Şehircilik Bakanlığı’nı Danıştay bile durduramadı: İzmir’de dolgu alana yapılaşma izni 
Mart 15
09:23 2021

Mülkiyeti Tütün, Tütün Mamulleri, Tuz ve Alkol İşletmeleri A.Ş’ye ait  Buca’daki arazi önce özelleştirildi. Daha sonra jeolojik etüt raporlarında “taşıyıcı zemin niteliği taşımıyor” ifadeleri yer almasına rağmen 41 bin metrekarelik alan çok katlı yapılaşmaya açıldı. Danıştay 6. Dairesi ve Danıştay Dava İdareleri Kurulu planları iptal etti. Ancak buna rağmen Çevre ve Şehircilik Bakanlığı bir kez daha 5 kat ticaret ve konut merkezi imarını onayladı.

İzmir’de Seferihisar açıklarında meydana gelen 6,9 büyüklüğündeki deprem 80 kilometre ötede Bayraklı’da zayıf zeminlerdeki binaları yıkarak büyük acılara neden oldu. Depremin üzerinden üç hafta bile geçmeden İzmir’de zayıf zeminli arazilerde imar izinleri verildi.
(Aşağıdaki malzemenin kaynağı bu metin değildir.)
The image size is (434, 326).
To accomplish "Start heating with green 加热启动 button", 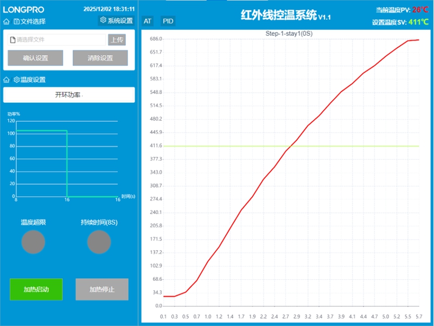I will click(36, 289).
Geçen hafta Çınarlı’da eski Karayolları arazisine verilen imardan sonra Buca’da da aynı durumun yaşandığı ortaya çıktı. İnönü Mahallesi’nde 7777, 7778 ve 7779 ada 1 nolu parsellerde jeolojik etüt raporlarında “taşıyıcı zemin niteliği taşımıyor” şeklinde ifade edilen alanlara 5 katlı ticaret ve konut merkezi imarı Çevre ve Şehircilik İl Müdürlüğünce onaylanarak askıya çıkarıldı. Planların 9 Nisan 2021 tarihinde kadar askıda kalacağı belirtildi.
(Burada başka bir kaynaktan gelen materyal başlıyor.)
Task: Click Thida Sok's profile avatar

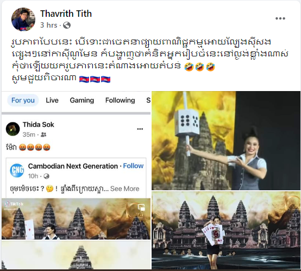Action: (12, 129)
Planı Özelleştirme İdaresi yaptı

Egeligazete’de yer alan habere göre, Buca’da eski tütün depoları için daha önce yapılan ve sınırsız kat iznini içeren imar planları Danıştay 6’ıncı Dairesince üç kez iptal edildi. Danıştay son olarak 14 Ekim 2019’da söz konusu parsellerde yapılan planlara yürütmeyi durdurma kararı verdi. Özelleştirme İdaresince tekrar plan düzenlemesi yapıldı. Son planlarda bina yükseklikleri 5 kat ve emsal de 2 olarak belirlendi. Çevre ve Şehircilik İl Müdürlüğü 16 Kasım 2020’de Özelleştirme İdaresinin yaptığı planları bir kez daha onayladı. İmar planı değiştirilerek ticaret ve konut alanına çevrilen parsellerin 1995 yılında yapılan planlarda “resmi tesis” alanı olarak görüldüğü de belirtildi.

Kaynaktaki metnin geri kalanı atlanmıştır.